NTSC DVD is (standard) 720x480, interlaced (aka, "480i"). NTSC is never a frame height of 576, which is a PAL format. The NTSC frame rate is 29.97 fps. DVD can be encoded for only two display aspect ratios, 4:3 or 16:9. DVD can be encoded in several prescribed frame sizes, the standards being 720x480, 704x480, or "half-D1" (352x480). 720x480 is recommended for 16:9 display.

In capture operations, NTSC analog tape is usually captured as 720x480 lossless YUY2 AVI files using huffyuv, Lagarith, or UT Video lossless codecs. Your VC500 is capable of doing this using VirtualDub or AmarecTv for capture software. The losssless AVi's can be filtered, edited, cut up, rejoined, and encoded into whatever final delivery format you want: anamorphic DVD or standard definition BluRay/AVCHD authored disc, various codecs for playback from USB hard drives and flash drives, media servers, set top boxes or smart TV's, or formatted for internet posting.

1280x720 is 16:9 display only and is a square-pixel, non-anamorphic frame format for BluRay or AVCHD. 1280x720p is "p" for progressive (non-interlaced). It can play only at frame rates 59.94 fps (NTSC), 50 fps (PAL), or film speeds 24fps or 23.976 fps. Note that frame rates of 29.97 or 25 fps are not valid for this format and can't be used. BluRay and AVCHD can be encoded as MPEG2 or h.264/AVC. Standard audio for both BluRay and DVD is Dolby Digital AC3 at 48KHz.

For BluRay or AVCHD, 1280x720 will not display at any aspect ratio other than 16:9. If you have a 4:3 NTSC analog video source, it must be captured for 720p as progressive 59.94 fps using an image size of 960x720, with black side pillars of 160-pixel width on each side of the image to bring the frame size to 1280x720.

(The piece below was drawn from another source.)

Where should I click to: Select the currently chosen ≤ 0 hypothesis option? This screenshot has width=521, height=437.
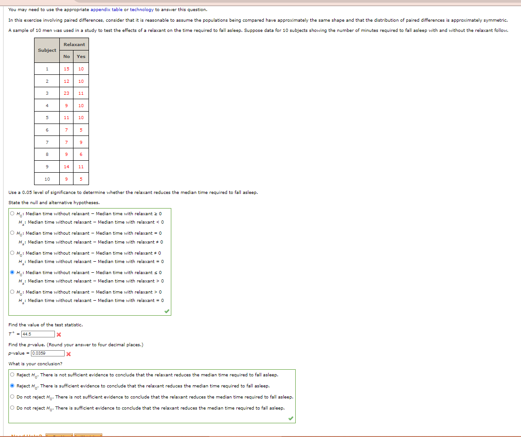13,271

Because motion picture film source from Hollywood is shot as progressive analog source, Hollywood and TV movies on tape are usually telecined for 29.97 fps playback, meaning that 2 of every 5 frames use a special interlace and field duplication structure to bring the original 23.976 fps film speed up to 29.97 fps for NTSC. Analog tapes with such movies are captured as 720x480i losssless AVI, then inverse telecined to restore the original 23.976 film speed and progressive frame structure. The video can then be upscaled to 960x480 with two 160-pixel side pillars for a 1280x720 frame display at 16:9, and encoding with either MPEG2, h.264/AVC, or VC1 at 23.976 fps, then authored for BluRay or AVCHD disc. Most classic Hollywood films weren't produced at 4:3 but at 1:37:1, so the image must be upscaled to 992x720 and the frame filled with black pixels accordingly. If the original tape source is letterboxed wide screen video, the letterbox must be cropped off and the image rescaled according to its motion picture aspect ratio (which could be 1.66:1, 1.77778:1, 1.86:1, 2.35:1, 2.4:1, or any of several other film ratios), then additional black bars and pillars must be added to fill the frame to 1280x720 for encoding and authoring.

Other members who have gone through this process with other capture devices will have to advise on the software and other components that you mention, which simply upscale a tape image to interlaced 1280x720 at the original tape speed (not valid for BluRay or AVCHD). Or they deinterlace (not good for telecined sources), and record 1280x720 as lossy h264 video -- a format not designed for editing.

But there is one major fact you should be aware of: High definition is not based on frame size. It's based on high resolution. Analog tape is a low-resolution source that will never look like HD no matter what you do to it, and no matter how much you spend on hardware or software to make it look like something it isn't.

There is no creation of new detail when upscaling low-resolution sources because you can't create detail from nothing. Upscaling makes absolutely no improvement. Low resolution sources upscaled to bigger frame sizes look exactly like small frames blown up into big frames. It's something that your media players, computer screens, external players, and TVs can already do for you with no extra work or expense on your part. And they can do it better than you can.

DVD Specs for PAL, NTSC, and NTC/FILM: https://www.videohelp.com/dvd#tech
BluRay/AVCHGD specs: https://www.videohelp.com/hd#tech

Last edited by sanlyn; 07-20-2017 at 07:27 AM.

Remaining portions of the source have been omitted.